De stoere jongens aan de rand van de ruimte
Technologie

De stoere jongens aan de rand van de ruimte

Volgens onderzoek van onder andere microbiologen van de American University of Maryland wordt de stratosfeer bewoond door extremofielen die bestand zijn tegen extreme kou en ultraviolette bombardementen en de verste grens vormen van het aardse leven. Wetenschappers willen een "Atlas van stratosferische microben" ontwikkelen die microben zou catalogiseren die op grote hoogte leven.

Sinds de jaren dertig van de vorige eeuw wordt er onderzoek gedaan naar micro-organismen in de bovenste lagen van de atmosfeer. Een van hun pioniers was beroemd Charles Lindberghdie samen met zijn vrouw atmosferische monsters analyseerde. Hun team vond in hen onder andere sporen van schimmels en stuifmeelkorrels.

In de jaren zeventig werden baanbrekende biologische studies van de stratosfeer uitgevoerd, vooral in Europa en de Sovjet-Unie.
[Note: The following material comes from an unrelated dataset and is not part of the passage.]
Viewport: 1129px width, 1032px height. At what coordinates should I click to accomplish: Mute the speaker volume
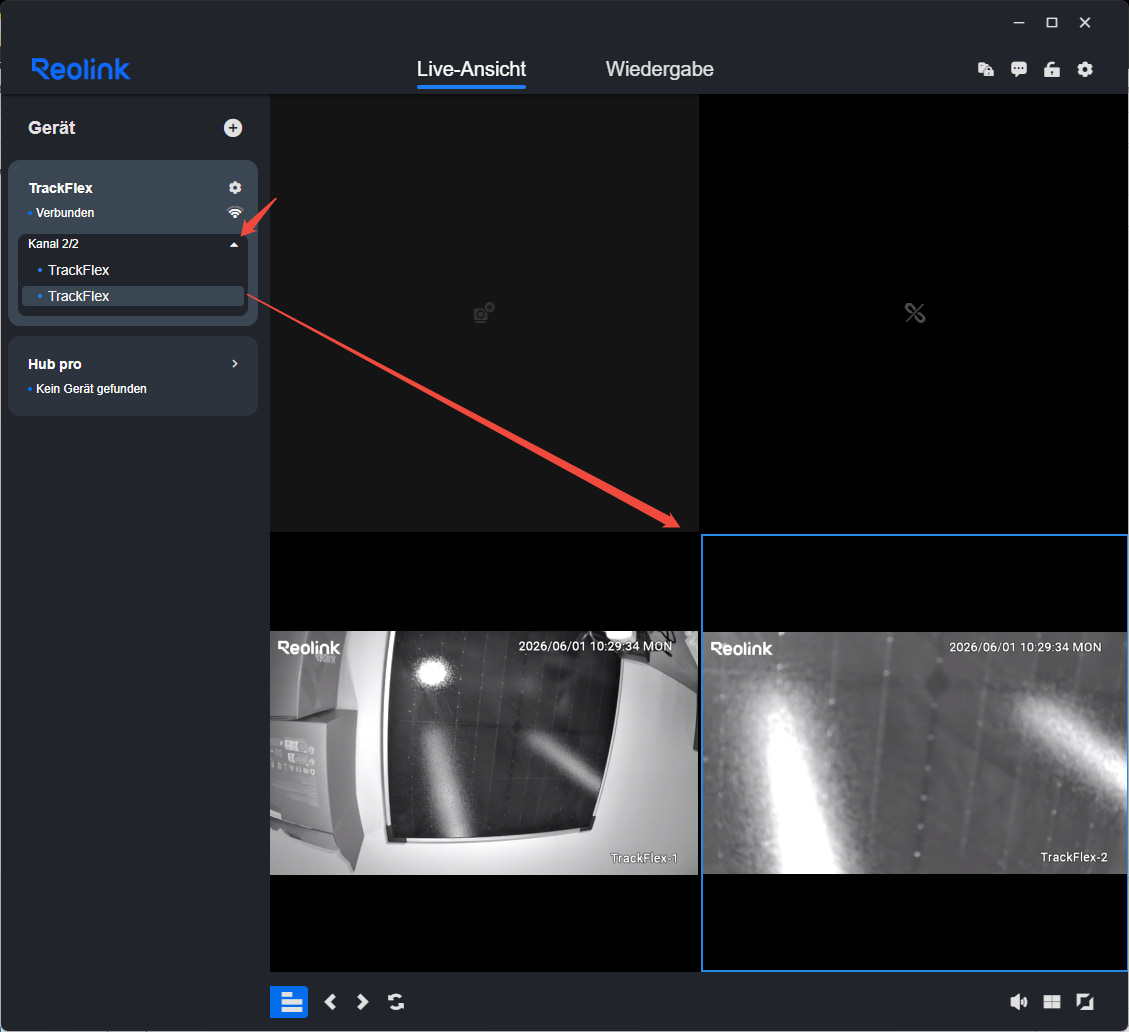click(x=1019, y=1002)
Atmosferische biologie wordt momenteel bestudeerd, onder meer via een NASA-project genaamd Boven (). Zoals wetenschappers opmerken, zijn extreme omstandigheden in de stratosfeer van de aarde vergelijkbaar met die in de atmosfeer van Mars, dus de studie van het leven in de stratosfeer kan helpen bij het identificeren van verschillende "aliens" buiten onze planeet.

— — zei hij in een interview met "Astrobiology Magazine" Shiladitya DasSarma, een microbioloog aan de Universiteit van Maryland. — .

Helaas zijn er niet veel onderzoeksprogramma's gewijd aan levende organismen in de atmosfeer. Daar zijn problemen mee, omdat de concentratie van micro-organismen per volume-eenheid daar erg laag is. In een ruwe, droge, koude omgeving, in omstandigheden van zeer ijle lucht en ultraviolette straling, moeten microben overlevingsstrategieën ontwikkelen die kenmerkend zijn voor extremofielen. Bacteriën en schimmels gaan daar meestal dood, maar sommige overleven door sporen te maken die het genetisch materiaal beschermen.

— — DasSarma legt uit. —

Ruimteagentschappen, waaronder NASA, letten er momenteel op andere werelden niet bloot te stellen aan terrestrische microfauna, dus worden er voorzorgsmaatregelen genomen voordat er iets in een baan om de aarde wordt gelanceerd. In de meeste gevallen is het onwaarschijnlijk dat microben het kosmische stralingsbombardement overleven. Maar stratosferische organismen laten zien dat sommigen het kunnen. Het is natuurlijk belangrijk om te onthouden dat overleven niet hetzelfde is als bloeien in het leven. Dat een organisme in de atmosfeer overleeft en bijvoorbeeld Mars bereikt, wil nog niet zeggen dat het zich daar kan ontwikkelen en vermenigvuldigen.

Is dit echt zo - deze vraag kan worden beantwoord door meer gedetailleerde studies van stratosferische organismen.